Концертмейстер - Замшев Максим. Страница 86
Оркестр строился во дворе, Бубнов выслушивал доклад командира отделения, потом все возвращались в команду и приступали к репетиции. Надо сказать, что уровень подготовки коллектива Бубнов поддерживал весьма высоким. Оркестр звучал сносно, репертуар имел немаленький, опираясь, конечно, в основном на опытных профессионалов-сверхсрочников, но и подбирая «играющих солдат». В Арсении Бубнов сразу засек великолепного музыканта и даже предлагал ему попробовать перейти с второстепенного, никогда не солирующего альта на валторну, но Арсений отказался. После этого Андрей Семенович утратил к нему интерес. Рассудил про себя так: за Арсения просили у него лично очень высокопоставленные люди. Пусть парень спокойно дослужит. На сверхсрочную-то точно не останется.
В солдатский обиход Бубнов вмешивался только перед парадом, и то далеко не в полной мере. В основном это касалось утренних построений.
В остальное время эти заботы возлагались на старшего прапорщика Усова. А старший прапорщик полагал, что лучшего инструмента, чем дедовщина, для управления солдатским коллективом еще не изобрели.
До обеда оркестранты разучивали 48 военных маршей. Именно такое количество исполнялось сводным оркестровым полком во время прохождения войск и техники по Дворцовой площади. После обеда, где можно было только набить желудок, но никак не наесться, наступали строевые занятия, которые проводил Усов. Местами тренировки превращались в настоящее издевательство — особенно Усов любил заставлять держать по несколько минут поднятыми ноги в тяжеленных сапогах.
Часов в пять измученные вконец солдаты и сверхсрочники выезжали на Аптекарскую набережную, где сопровождали офицерские строевые занятия. После ужина и до отбоя солдаты занимались тем, что приводили в порядок расположение и форму: драили, мыли, чистили, скоблили, стирали, гладили, постоянно из-за чего-то переругиваясь.

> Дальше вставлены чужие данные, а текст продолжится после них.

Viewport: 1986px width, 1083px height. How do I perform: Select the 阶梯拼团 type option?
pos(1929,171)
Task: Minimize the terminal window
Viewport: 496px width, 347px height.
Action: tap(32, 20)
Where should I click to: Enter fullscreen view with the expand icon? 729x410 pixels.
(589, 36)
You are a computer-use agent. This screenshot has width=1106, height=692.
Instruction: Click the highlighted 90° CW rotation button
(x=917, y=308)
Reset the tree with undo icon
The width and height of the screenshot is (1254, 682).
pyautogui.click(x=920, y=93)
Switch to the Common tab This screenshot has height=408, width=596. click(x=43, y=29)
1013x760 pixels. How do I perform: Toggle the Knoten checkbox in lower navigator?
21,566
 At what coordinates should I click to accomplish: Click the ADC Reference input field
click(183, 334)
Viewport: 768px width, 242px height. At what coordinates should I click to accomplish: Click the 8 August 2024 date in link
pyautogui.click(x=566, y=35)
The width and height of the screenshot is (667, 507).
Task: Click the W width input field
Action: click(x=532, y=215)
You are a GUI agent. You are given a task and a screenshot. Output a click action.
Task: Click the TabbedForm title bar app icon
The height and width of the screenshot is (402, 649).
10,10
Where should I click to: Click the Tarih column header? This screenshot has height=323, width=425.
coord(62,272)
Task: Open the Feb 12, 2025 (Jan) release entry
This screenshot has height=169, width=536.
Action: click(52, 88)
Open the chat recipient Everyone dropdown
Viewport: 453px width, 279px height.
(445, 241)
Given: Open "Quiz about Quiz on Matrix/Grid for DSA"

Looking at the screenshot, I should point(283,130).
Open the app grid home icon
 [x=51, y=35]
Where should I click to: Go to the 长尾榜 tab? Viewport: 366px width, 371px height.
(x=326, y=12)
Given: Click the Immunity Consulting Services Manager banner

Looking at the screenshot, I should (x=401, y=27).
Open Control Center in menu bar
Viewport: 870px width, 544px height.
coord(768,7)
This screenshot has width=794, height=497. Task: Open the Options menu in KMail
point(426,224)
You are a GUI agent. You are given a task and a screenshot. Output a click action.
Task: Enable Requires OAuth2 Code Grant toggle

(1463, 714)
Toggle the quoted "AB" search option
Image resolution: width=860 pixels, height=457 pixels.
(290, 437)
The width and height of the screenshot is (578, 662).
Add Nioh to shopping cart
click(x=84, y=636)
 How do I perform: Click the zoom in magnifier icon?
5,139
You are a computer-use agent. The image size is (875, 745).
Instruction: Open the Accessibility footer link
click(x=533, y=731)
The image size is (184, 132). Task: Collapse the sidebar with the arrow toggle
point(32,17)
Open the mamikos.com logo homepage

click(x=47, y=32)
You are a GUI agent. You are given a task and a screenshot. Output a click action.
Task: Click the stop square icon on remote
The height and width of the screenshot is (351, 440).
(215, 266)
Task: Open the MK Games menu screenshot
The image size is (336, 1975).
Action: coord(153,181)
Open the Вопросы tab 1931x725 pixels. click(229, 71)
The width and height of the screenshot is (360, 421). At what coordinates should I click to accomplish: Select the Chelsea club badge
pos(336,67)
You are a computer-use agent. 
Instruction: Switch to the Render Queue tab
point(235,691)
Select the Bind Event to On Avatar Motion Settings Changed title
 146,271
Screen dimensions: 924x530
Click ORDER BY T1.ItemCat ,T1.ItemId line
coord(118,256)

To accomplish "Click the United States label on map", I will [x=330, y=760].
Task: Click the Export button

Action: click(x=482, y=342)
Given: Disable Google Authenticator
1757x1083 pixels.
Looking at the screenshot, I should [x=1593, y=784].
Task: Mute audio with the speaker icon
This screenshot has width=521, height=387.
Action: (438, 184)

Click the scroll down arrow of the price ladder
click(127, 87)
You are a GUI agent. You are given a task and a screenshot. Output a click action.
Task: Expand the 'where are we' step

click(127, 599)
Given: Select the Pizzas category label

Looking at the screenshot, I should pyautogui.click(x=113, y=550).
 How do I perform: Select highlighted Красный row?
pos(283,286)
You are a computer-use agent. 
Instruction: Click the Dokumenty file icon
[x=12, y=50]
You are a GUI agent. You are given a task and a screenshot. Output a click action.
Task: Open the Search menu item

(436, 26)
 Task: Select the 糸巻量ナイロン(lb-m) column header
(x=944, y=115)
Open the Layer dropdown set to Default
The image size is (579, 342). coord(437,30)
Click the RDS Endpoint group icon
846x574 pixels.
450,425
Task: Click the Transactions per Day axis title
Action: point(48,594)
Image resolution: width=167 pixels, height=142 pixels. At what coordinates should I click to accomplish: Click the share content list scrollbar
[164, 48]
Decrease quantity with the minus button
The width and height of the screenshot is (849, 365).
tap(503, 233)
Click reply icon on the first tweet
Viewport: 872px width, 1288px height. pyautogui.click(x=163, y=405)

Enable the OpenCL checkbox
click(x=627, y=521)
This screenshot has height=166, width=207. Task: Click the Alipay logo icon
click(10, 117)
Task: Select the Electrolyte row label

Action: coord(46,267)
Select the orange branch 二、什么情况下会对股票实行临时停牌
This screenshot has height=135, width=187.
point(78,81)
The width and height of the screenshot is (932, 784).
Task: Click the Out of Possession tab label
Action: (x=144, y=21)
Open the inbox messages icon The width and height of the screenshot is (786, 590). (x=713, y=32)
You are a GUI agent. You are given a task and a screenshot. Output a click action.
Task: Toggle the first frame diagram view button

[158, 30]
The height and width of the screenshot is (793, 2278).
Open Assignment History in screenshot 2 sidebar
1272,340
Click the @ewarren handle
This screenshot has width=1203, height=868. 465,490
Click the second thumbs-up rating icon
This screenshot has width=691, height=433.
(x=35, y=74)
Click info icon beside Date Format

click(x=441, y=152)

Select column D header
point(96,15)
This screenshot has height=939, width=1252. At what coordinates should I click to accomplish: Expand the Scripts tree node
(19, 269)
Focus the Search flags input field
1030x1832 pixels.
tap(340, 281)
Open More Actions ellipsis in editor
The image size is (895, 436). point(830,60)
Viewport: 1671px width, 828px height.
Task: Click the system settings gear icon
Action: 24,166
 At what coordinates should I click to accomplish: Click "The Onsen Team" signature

Тем летом, в середине июля, в оркестр к ним попал Петя Севастьянов. Его перевели из Академии тыла и транспорта, где в роте охраны его едва не довели до самоубийства «деды» из Западной Украины и Прибалтики. Петю забрали в армию после первого курса Гнесинского училища, куда он, влюбленный в музыку, но поздновато начавший ей заниматься, поступил после полной школы и потому отсрочки от армии не имел. Что делать дирижеру-хоровику в роте охраны? Дебилы из военкоматов таким вопросом не задавались. Слава богу, его мама смогла добраться до народного артиста СССР ленинградского композитора Вениамина Баснера, и тот, сделав весьма резкий звонок в штаб Ленинградского военного округа, настоял на том, что несчастного, затравленного парня перевели в музыкальные войска.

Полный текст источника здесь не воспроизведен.